• [Page text]
══════════
Photo © Ben Tran
Picture: Arnold Dreyblatt © Ben Tran

Arnold Dreyblatt

Arnold Dreyblatt (b. New York City, 1953) is an American media artist and composer. He has been based in Berlin, Germany since 1984. In 2007, Dreyblatt is a member of the Akademie der Künste in Berlin and is the Vice-Director of the Visual Arts Section. He is currently Professor of Media Art at the Muthesius Academy of Art and Design in Kiel, Germany. Dreyblatt studied music with Pauline Oliveros, La Monte Young, and Alvin Lucier and media art with Woody and Steina Vasulka.

Arnold Dreyblatt will perform at our partner project Modular Organ System by Phillip Sollmann and Konrad Sprenger w/ daily live interventions this month.
══════════
• [Listed entries]
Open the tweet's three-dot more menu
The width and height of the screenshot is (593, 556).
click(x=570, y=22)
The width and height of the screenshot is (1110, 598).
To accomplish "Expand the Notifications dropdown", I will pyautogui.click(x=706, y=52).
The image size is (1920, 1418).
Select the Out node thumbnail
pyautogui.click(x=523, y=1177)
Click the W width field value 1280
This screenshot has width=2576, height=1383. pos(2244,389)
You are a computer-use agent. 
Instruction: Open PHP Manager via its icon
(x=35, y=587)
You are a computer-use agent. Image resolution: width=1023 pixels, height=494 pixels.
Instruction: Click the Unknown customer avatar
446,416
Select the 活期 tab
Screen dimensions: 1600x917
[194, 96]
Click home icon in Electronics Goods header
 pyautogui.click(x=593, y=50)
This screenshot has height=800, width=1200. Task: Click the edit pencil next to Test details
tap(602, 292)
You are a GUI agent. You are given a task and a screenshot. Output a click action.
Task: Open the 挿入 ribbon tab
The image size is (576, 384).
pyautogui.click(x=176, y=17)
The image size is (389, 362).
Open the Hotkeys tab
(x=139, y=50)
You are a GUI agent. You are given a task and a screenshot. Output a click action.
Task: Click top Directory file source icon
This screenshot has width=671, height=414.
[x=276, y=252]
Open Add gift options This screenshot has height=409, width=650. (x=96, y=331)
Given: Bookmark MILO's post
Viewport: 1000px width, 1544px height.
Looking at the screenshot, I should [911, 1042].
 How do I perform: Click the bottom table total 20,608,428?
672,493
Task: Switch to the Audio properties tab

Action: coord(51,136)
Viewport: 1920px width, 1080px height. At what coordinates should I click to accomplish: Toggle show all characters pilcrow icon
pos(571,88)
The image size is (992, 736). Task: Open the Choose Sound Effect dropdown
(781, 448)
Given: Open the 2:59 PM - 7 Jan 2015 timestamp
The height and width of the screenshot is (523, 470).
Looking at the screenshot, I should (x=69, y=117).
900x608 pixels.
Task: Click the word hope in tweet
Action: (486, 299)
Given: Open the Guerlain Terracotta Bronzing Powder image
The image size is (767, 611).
══════════
• [Exercise 1] Extract the passage of the Dreyblatt profile from "Arnold Dreyblatt (b." to "interventions this month.", copying it word for word.
• [Exercise 2] How many lines of the records contain the string "Viewport"? Reply with the number alone.
The profile of Arnold Dreyblatt and the records are independent of each other.

• [Correct response 1]
Arnold Dreyblatt (b. New York City, 1953) is an American media artist and composer. He has been based in Berlin, Germany since 1984. In 2007, Dreyblatt is a member of the Akademie der Künste in Berlin and is the Vice-Director of the Visual Arts Section. He is currently Professor of Media Art at the Muthesius Academy of Art and Design in Kiel, Germany. Dreyblatt studied music with Pauline Oliveros, La Monte Young, and Alvin Lucier and media art with Woody and Steina Vasulka.

Arnold Dreyblatt will perform at our partner project Modular Organ System by Phillip Sollmann and Konrad Sprenger w/ daily live interventions this month.

• [Correct response 2] 2